§ Texto fornecido

────────────────────

UOL


São Paulo, sábado, 11 de outubro de 2003

Texto Anterior | Próximo Texto | Índice

RODAPÉ

Entre quatro paredes

MANUEL DA COSTA PINTO
COLUNISTA DA FOLHA

São poucos os escritores que escrevem indistintamente prosa e poesia. Quando acontece, geralmente um gênero obscurece o outro. É fácil detectar isso nos clássicos: o Machado de Assis poeta é lido à sombra do Machado de Assis romancista; um livro como "Magma", que reúne poemas de Guimarães Rosa, não passa de curiosidade bibliográfica perto de "Sagarana" ou "Grande Sertão: Veredas".
Poetas como Ferreira Gullar e Paulo Leminski produziram prosa de alta qualidade ("Cidades Inventadas" e "Catatau", respectivamente), mas são escassos os exemplos de escritores em que ficção e lírica estão em pé de igualdade (casos de Mário e Oswald de Andrade).
Quando falamos de novos escritores, é ainda mais difícil saber qual gênero vai predominar, pois há uma espécie de contaminação recíproca. Por isso um livro como "As Mãos", de Manoel Ricardo de Lima, pode ser lido tanto como exercício ficcional de um poeta que já havia publicado um excelente livro de versos ("Embrulho"), quanto como narrativa em que a linguagem se torna ela mesma personagem, resultando em um longo poema em prosa.
Existe um enredo em "As Mãos": há um narrador que, ao longo de cinco capítulos, se enclausura em seu apartamento ("vivo um confinamento de tempo, tudo é dentro de casa") e sofre por causa da separação de uma mulher a que se refere como "Ela". Mas a matéria-prima do livro é um movimento de escrita no qual a realidade (acessível ao olhar que o narrador lança pela janela) não importa; e no qual aquilo que importa (a mulher perdida) é inacessível, tornou-se irreal.
Por isso a descrição desse confinamento vai sendo, por sua vez, insularizada em frases elípticas, como se a consciência do narrador flutuasse entre lapsos de tempo e fantasmas de objetos, fazendo com que o mundo empírico adquira uma presença abstrata. A rua, por exemplo, se transforma na expressão "Lá fora" e passa a ser uma espécie de entidade que assombra o narrador:
"Desta mesa só consigo ver os homens, lá, pela vidraça, Lá fora, como uma farsa, provável, famintos, miseráveis desta condição. (...) Apenas daqui, pela janela que fica frente à mesa onde apóio os braços e escrevo, aqueles homens lá, inventados pela insipidez do que nos seres humanos é podridão ordem desvio dobra funil desmesura. O que nos é real, talvez seja, ao menos, uma ilusão de fato. E tenho me revirado em busca das últimas moradas que tenho dEla".

────────────────────

§ Registros listados
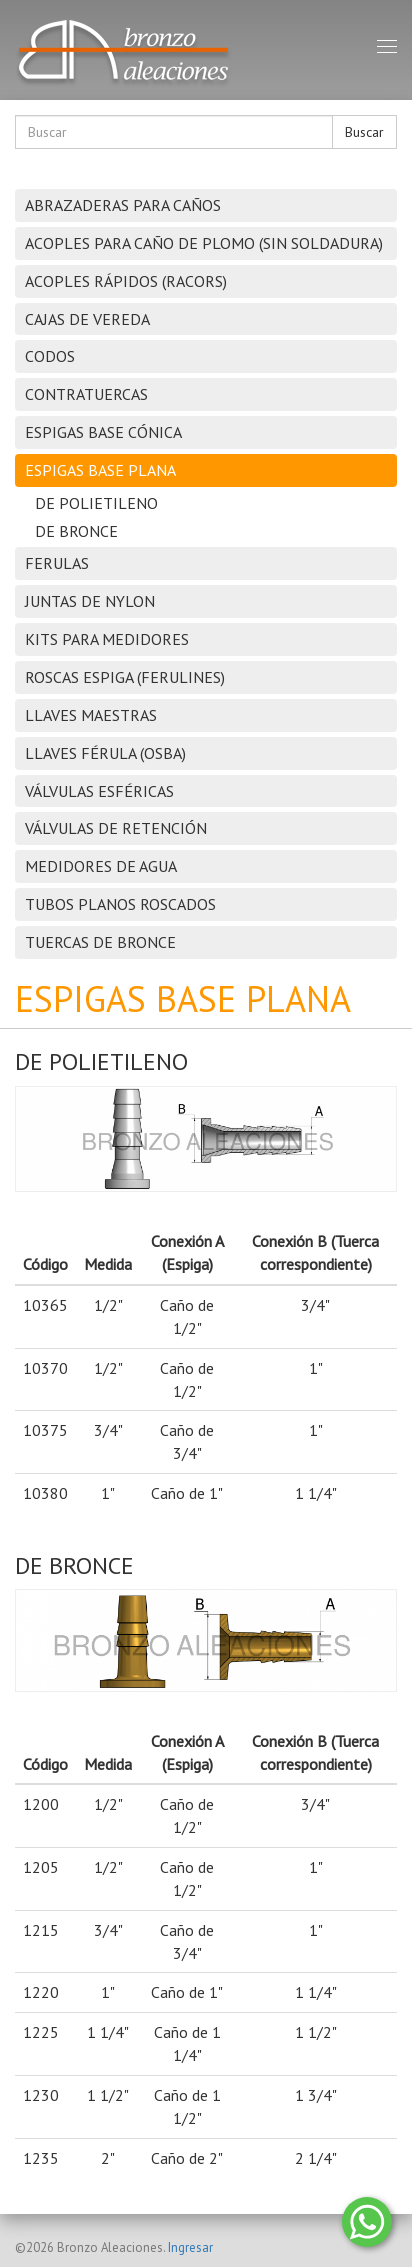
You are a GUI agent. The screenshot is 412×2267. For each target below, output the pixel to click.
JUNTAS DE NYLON (90, 601)
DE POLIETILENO (96, 503)
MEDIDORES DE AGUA (101, 866)
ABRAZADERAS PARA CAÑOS (123, 205)
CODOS (50, 356)
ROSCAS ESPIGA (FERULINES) (125, 677)
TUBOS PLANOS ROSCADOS (120, 904)
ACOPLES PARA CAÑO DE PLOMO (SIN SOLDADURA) (204, 243)
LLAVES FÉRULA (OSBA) (105, 753)
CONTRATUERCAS (86, 394)
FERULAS (57, 563)
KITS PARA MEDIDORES (107, 639)
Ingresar (190, 2247)
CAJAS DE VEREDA (87, 319)
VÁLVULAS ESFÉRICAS (99, 791)
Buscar (364, 132)
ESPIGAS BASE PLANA (100, 470)
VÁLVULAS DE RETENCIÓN (116, 828)
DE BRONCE (76, 531)
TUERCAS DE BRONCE (100, 942)
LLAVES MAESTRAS (91, 715)
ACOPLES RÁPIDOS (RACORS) (126, 281)
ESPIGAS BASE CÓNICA (103, 432)
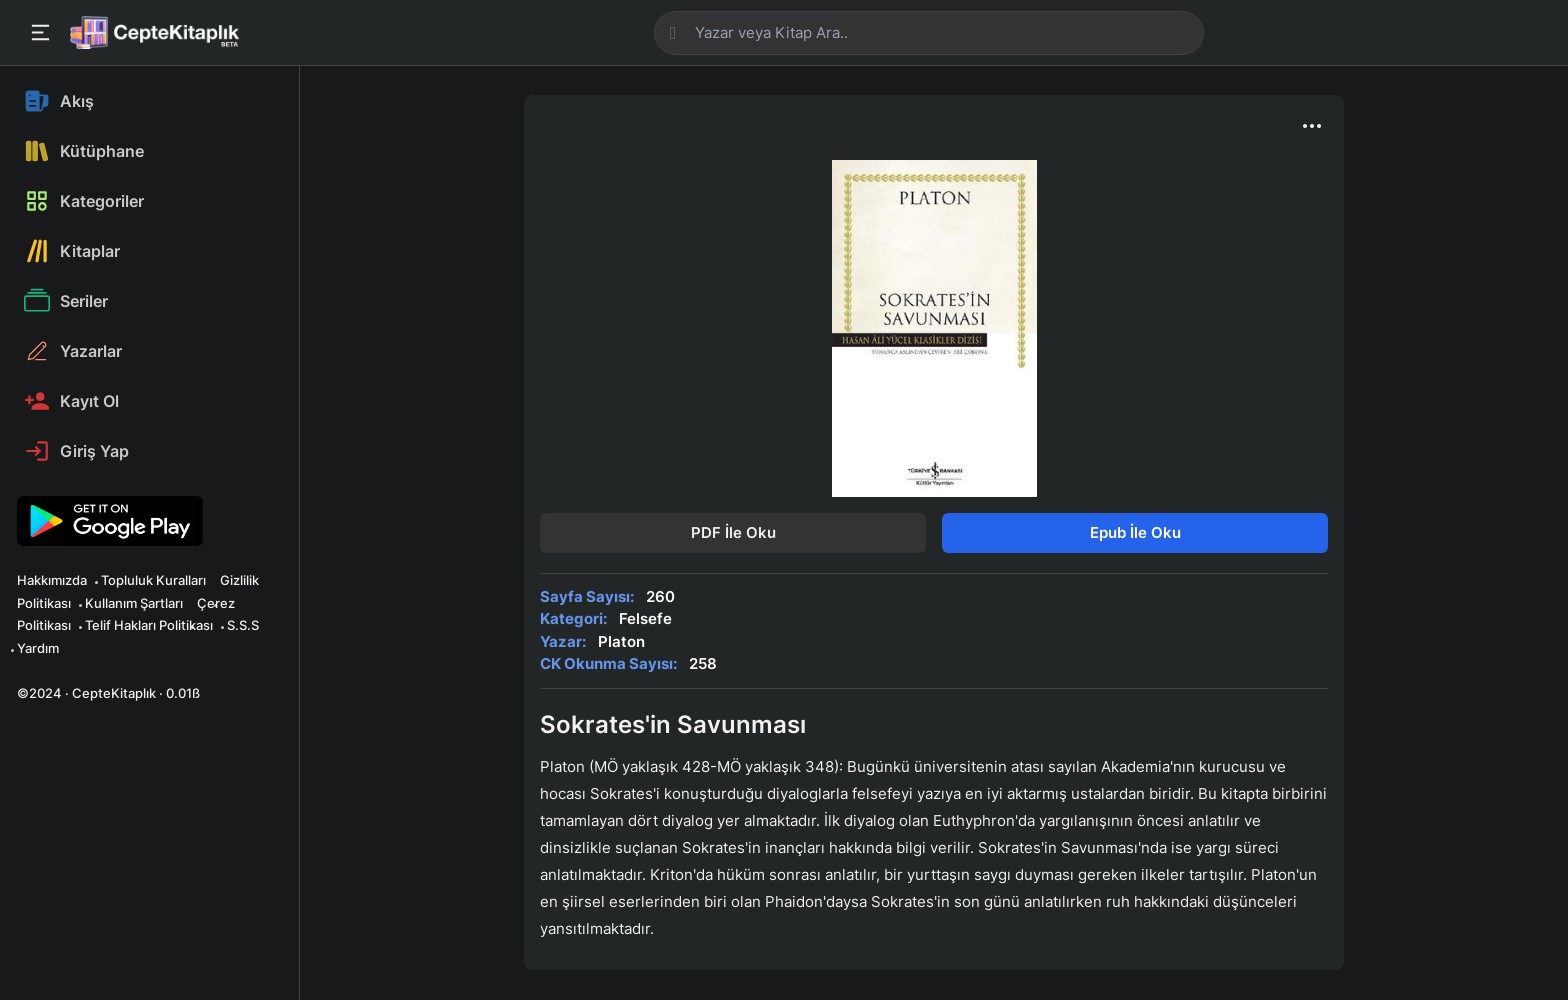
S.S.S (243, 625)
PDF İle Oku (733, 532)
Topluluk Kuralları (153, 580)
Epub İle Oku (1135, 532)
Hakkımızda (52, 580)
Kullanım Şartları (134, 603)
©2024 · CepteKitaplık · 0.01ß (108, 693)
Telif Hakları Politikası (149, 625)
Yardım (38, 648)
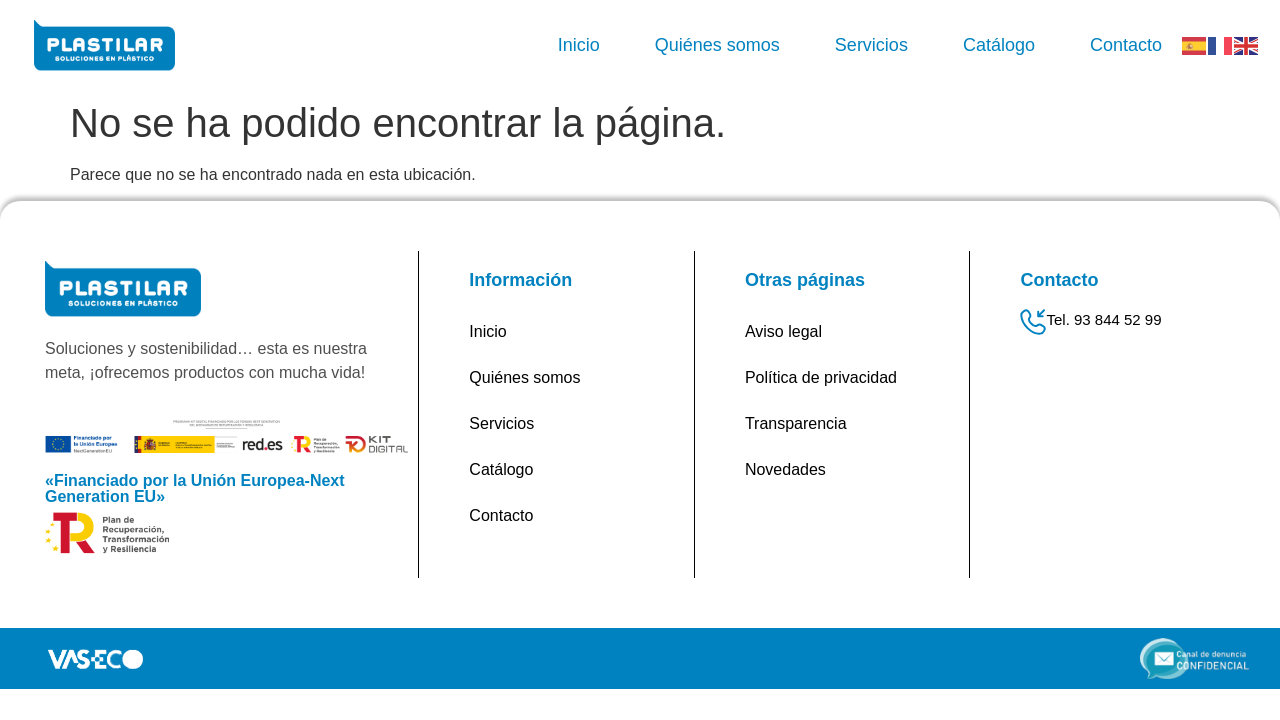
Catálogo (999, 45)
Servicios (871, 45)
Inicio (579, 45)
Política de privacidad (821, 377)
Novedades (785, 469)
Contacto (1126, 45)
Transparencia (796, 423)
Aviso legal (783, 331)
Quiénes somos (717, 45)
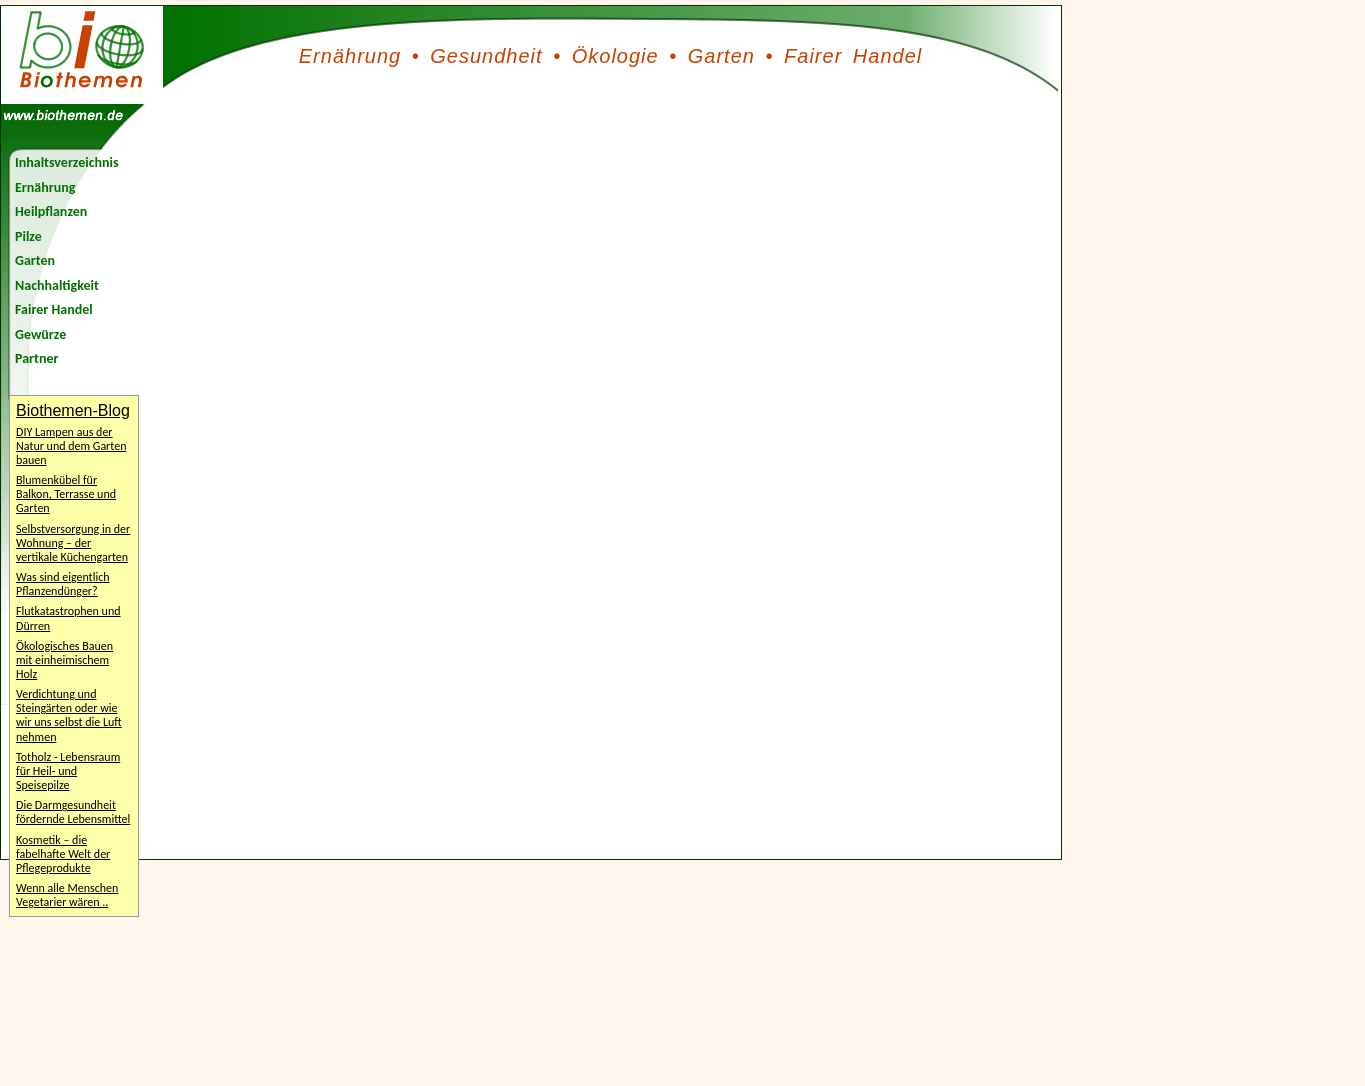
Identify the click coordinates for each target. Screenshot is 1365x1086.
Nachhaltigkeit (57, 285)
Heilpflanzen (51, 211)
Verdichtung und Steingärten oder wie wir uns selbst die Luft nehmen (69, 715)
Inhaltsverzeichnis (67, 162)
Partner (36, 358)
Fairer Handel (853, 56)
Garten (721, 56)
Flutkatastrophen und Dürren (68, 618)
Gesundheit (486, 56)
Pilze (28, 236)
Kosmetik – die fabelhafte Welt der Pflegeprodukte (63, 854)
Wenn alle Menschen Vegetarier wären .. (67, 895)
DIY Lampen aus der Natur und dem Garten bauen (71, 446)
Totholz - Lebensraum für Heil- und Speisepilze (68, 771)
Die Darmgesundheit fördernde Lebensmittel (73, 812)
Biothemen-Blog (73, 410)
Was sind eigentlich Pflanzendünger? (63, 584)
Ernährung (350, 56)
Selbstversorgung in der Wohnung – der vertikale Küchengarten (73, 543)
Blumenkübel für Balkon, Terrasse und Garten (66, 494)
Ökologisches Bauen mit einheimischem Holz (64, 660)
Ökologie (615, 56)
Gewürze (40, 334)
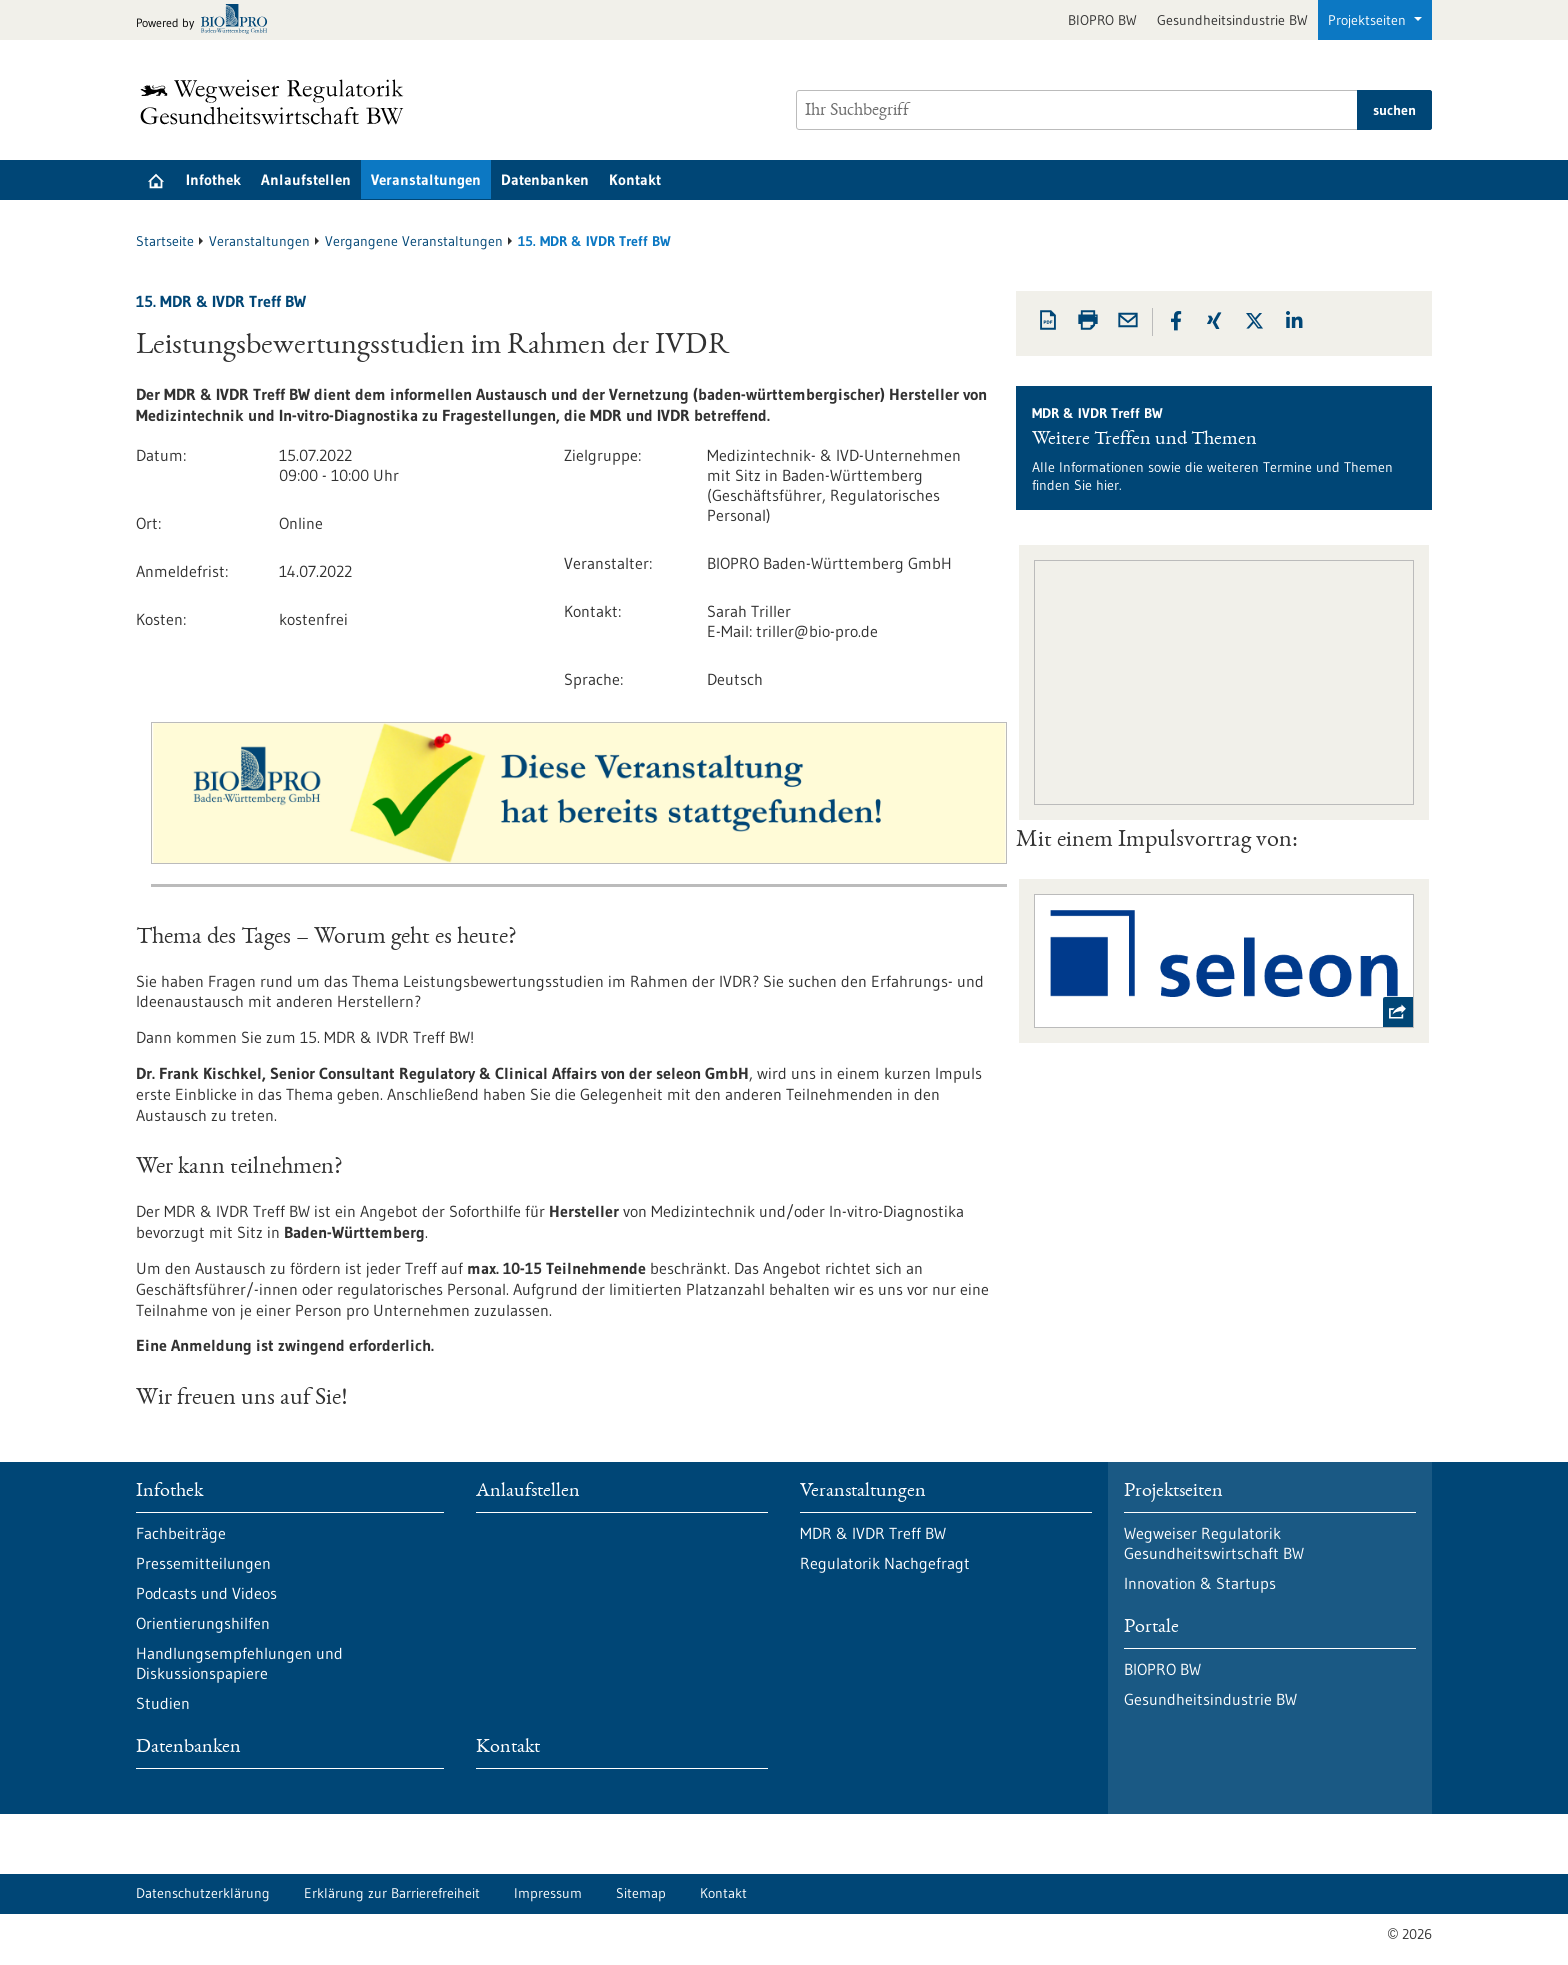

────────────────────

§ Tarefa pedida 1
Responda a estas perguntas com base no texto fornecido:
(a) Qual livro reúne poemas de Guimarães Rosa?
(b) Ao longo de quantos capítulos o narrador de "As Mãos" se fecha em seu apartamento?
(c) Que livro de versos Manoel Ricardo de Lima já tinha publicado antes de "As Mãos"?
§ Tarefa pedida 2
Reproduza dos registros, sem mudar nada, o trecho que começa na linha que contém "0.01ß (108, 693)" e termina depois da linha que contém "Biothemen-Blog (73, 410)". Deixe as imagens de fora.

§ Resultado correto 1
(a) "Magma".
(b) Cinco.
(c) "Embrulho".

§ Resultado correto 2
©2024 · CepteKitaplık · 0.01ß (108, 693)
Telif Hakları Politikası (149, 625)
Yardım (38, 648)
Catálogo (999, 45)
Servicios (871, 45)
Inicio (579, 45)
Política de privacidad (821, 377)
Novedades (785, 469)
Contacto (1126, 45)
Transparencia (796, 423)
Aviso legal (783, 331)
Quiénes somos (717, 45)
Identify the click coordinates for each target. Screenshot is 1365x1086.
Nachhaltigkeit (57, 285)
Heilpflanzen (51, 211)
Verdichtung und Steingärten oder wie wir uns selbst die Luft nehmen (69, 715)
Inhaltsverzeichnis (67, 162)
Partner (36, 358)
Fairer Handel (853, 56)
Garten (721, 56)
Flutkatastrophen und Dürren (68, 618)
Gesundheit (486, 56)
Pilze (28, 236)
Kosmetik – die fabelhafte Welt der Pflegeprodukte (63, 854)
Wenn alle Menschen Vegetarier wären .. (67, 895)
DIY Lampen aus der Natur und dem Garten bauen (71, 446)
Totholz - Lebensraum für Heil- und Speisepilze (68, 771)
Die Darmgesundheit fördernde Lebensmittel (73, 812)
Biothemen-Blog (73, 410)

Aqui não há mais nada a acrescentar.